Presenting Constable in this light is an act of what I’ve termed “re-radicalization,” looking again at the art of the past through period eyes, seeking the adventure, the risk, the tumult of the new. Princeton and the Gothic Revival: 1870–1930 does this, too, though perhaps more quietly. The Princeton University campus has become one of the most admired college campuses in the world. Every year thousands of visitors come to discover the Georgian front campus and the Gothic Revival open quadrangles that romantically tumble down the hill from Nassau Street to the lake. In its comforting familiarity and the way in which it seems to embody the classic American campus, it is a place that is easy to embrace—and one that lifts my spirits every day. Yet in this too there was nothing inevitable. As the exhibition reminds us, the choice to adopt this visual vocabulary was closely tied to institutional reinvention—with looking to the language of the so-called ancient universities of Oxford and Cambridge in order to reshape what had been the College of New Jersey into the forward-looking university it wished to become. It can be no accident that the College renamed itself at just the same moment.

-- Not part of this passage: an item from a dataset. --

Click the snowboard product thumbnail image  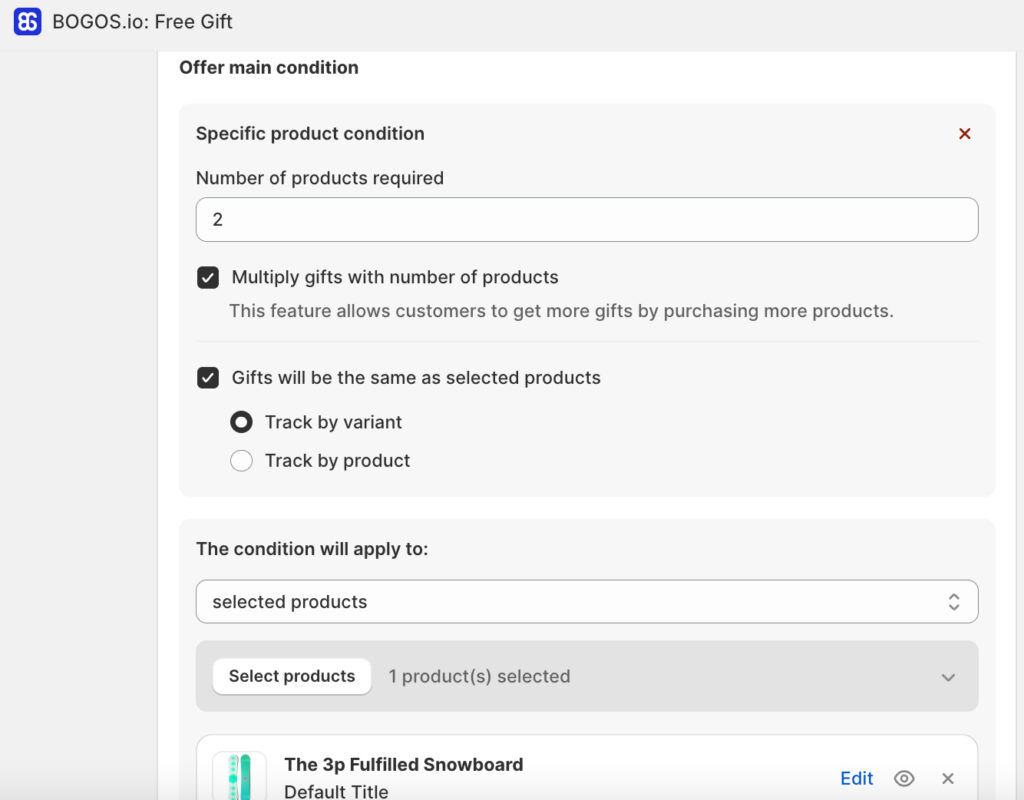pyautogui.click(x=240, y=777)
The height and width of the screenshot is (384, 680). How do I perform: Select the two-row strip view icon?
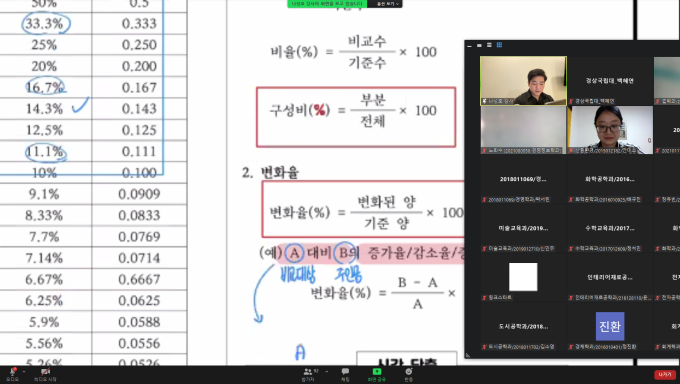(489, 45)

My invitation to you is not only to discover these two exhibitions but also to consider the shock of the new throughout our galleries. Whether in the hands of artists who looked to precedent in order to turn it on its ear or those consciously seeking to do something wholly new, great works of art continue to have meaning because they speak to our contemporary world while opening windows to periods and cultures that are far removed from our direct experience. Moments of recognition collide with moments of transport and discovery: for me, some of the most extraordinary visual experiences come from that collision. Museums at their best can be gloriously safe places in which we are able to open ourselves to the new.